Specifying parameters¶
Tasks can take any number of parameters.
import datetime
class TaskTrain(d6tflow.tasks.TaskPqPandas):
do_preprocess = d6tflow.BoolParameter(default=True)
model = d6tflow.Parameter(default='xgboost')
Running tasks with parameters¶
Just pass the parameters values, everything else is the same.
d6tflow.run(TaskTrain() # use default do_preprocess=True, model='xgboost'
d6tflow.run(TaskTrain(do_preprocess=False, model='nnet')) # specify non-default parameters
# or
params = dict(do_preprocess=False, model='nnet')
d6tflow.run(TaskTrain(**params)) # specify non-default parameters
Note that you can pass parameters for upstream tasks directly to the terminal task, they will be automatically passed to upstream tasks. See below for details.
Loading Output Data with Parameters¶
If you are using parameters this is how you load outputs. Make sure you run the task with that parameter first.
df = TaskTrain().output().load() # load data with default parameters
params = dict(do_preprocess=False, model='nnet')
df = TaskTrain(**params).output().load() # specify non-default parameters
Parameter types¶
Parameters can be typed.
import datetime
class TaskTrain(d6tflow.tasks.TaskPqPandas):
do_preprocess = d6tflow.BoolParameter(default=True)
dt_start = d6tflow.DateParameter(default=datetime.date(2010,1,1))

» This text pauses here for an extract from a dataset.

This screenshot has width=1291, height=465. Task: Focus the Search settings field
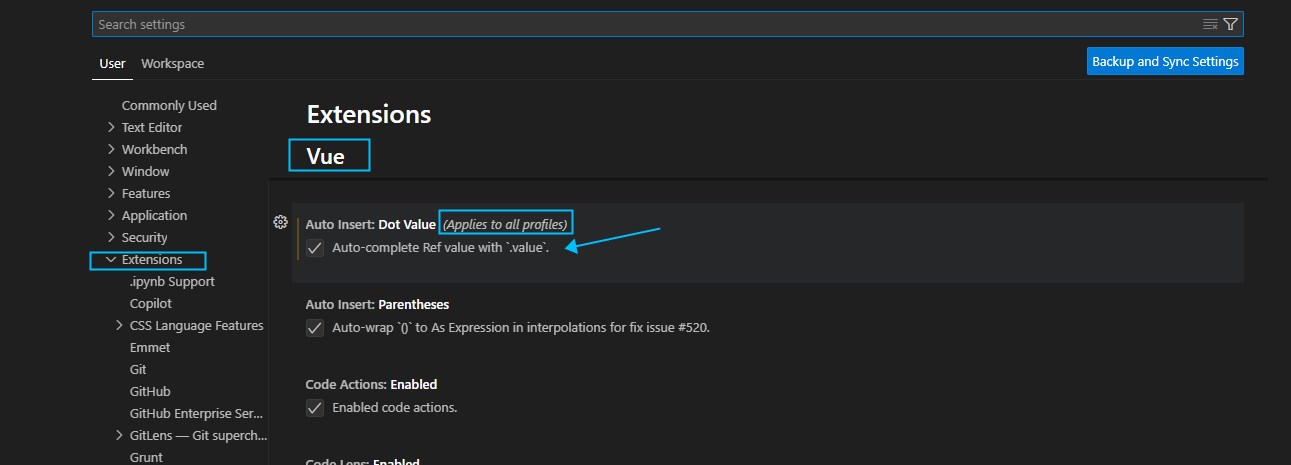pos(645,24)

dt_end = d6tflow.DateParameter(default=datetime.date(2020,1,1))
def run(self):
if self.do_preprocess:
if self.dt_start>datetime.date(2010,1,1):
pass
Overview https://d6tflow.readthedocs.io/en/stable/parameters.html#parameter-types
Full reference https://d6tflow.readthedocs.io/en/stable/api/d6tflow.parameter.html
Avoid repeating parameters in every class¶
You often need to pass parameters between classes. With d6tflow, you do not need to repeat parameters in every class, they are automatically managed, that is they are automatically passed to upstream tasks from downstream tasks.
class TaskTrain(d6tflow.tasks.TaskPqPandas):
do_preprocess = d6tflow.BoolParameter(default=True)
dt_start = d6tflow.DateParameter(default=datetime.date(2010,1,1))
dt_end = d6tflow.DateParameter(default=datetime.date(2020,1,1))
# ...
@d6tflow.requires(TaskTrain) # automatically inherits parameters
class TaskEvaluate(d6tflow.tasks.TaskPickle):
# requires() is automatic
# do_preprocess => inherited from TaskTrain
# dt_start => inherited from TaskTrain
# dt_end => inherited from TaskTrain
def run(self):
print(self.do_preprocess) # inherited
print(self.dt_start) # inherited
d6tflow.preview(TaskEvaluate(do_preprocess=False)) # specify non-default parameters
'''
└─--[TaskEvaluate-{'do_preprocess': 'False', 'dt_start': '2010-01-01', 'dt_end': '2020-01-01'} (PENDING)]
└─--[TaskTrain-{'do_preprocess': 'False', 'dt_start': '2010-01-01', 'dt_end': '2020-01-01'} (PENDING)] => automatically passed upstream
'''
Note that you can pass parameters for upstream tasks directly to the terminal task, they will be automatically passed to upstream tasks. do_preprocess=False will be passed down from TaskEvaluate to TaskTrain.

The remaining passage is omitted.